Dataset entries
Content starts

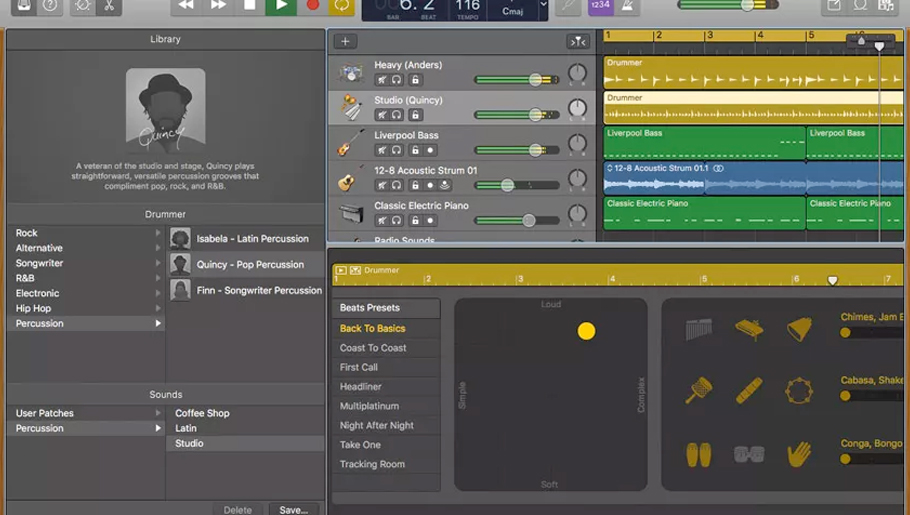Select Isabela - Latin Percussion drummer
Image resolution: width=910 pixels, height=515 pixels.
coord(252,239)
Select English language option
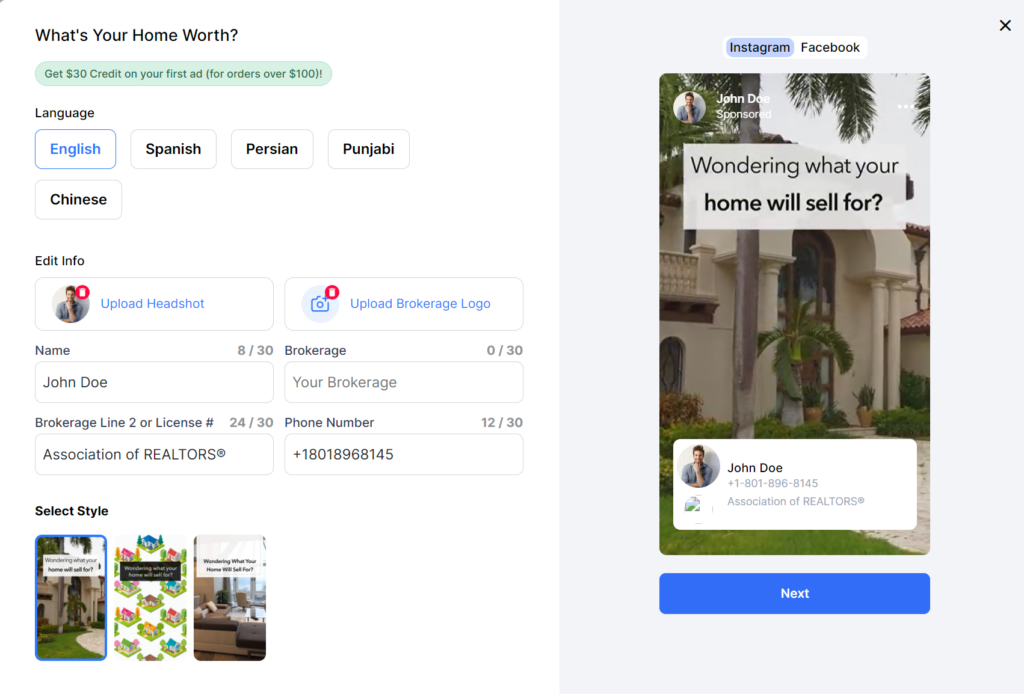Viewport: 1024px width, 694px height. point(75,149)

Content ends

WHAT YOU SHOULD DO: The lines from the one with "Select English language option" to the end of the data above should be retyped exactly, both ends included, and pictures are to be left out.

ANSWER BOX:
Select English language option
Viewport: 1024px width, 694px height. point(75,149)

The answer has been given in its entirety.